━━━ Data extract ━━━

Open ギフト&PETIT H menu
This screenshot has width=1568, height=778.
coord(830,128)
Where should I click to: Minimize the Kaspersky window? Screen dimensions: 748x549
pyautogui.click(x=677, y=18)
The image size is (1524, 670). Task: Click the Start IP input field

━━━

| Problem |
The data above should be copied out with complete accuracy.

| Task result |
Open ギフト&PETIT H menu
This screenshot has width=1568, height=778.
coord(830,128)
Where should I click to: Minimize the Kaspersky window? Screen dimensions: 748x549
pyautogui.click(x=677, y=18)
The image size is (1524, 670). Task: Click the Start IP input field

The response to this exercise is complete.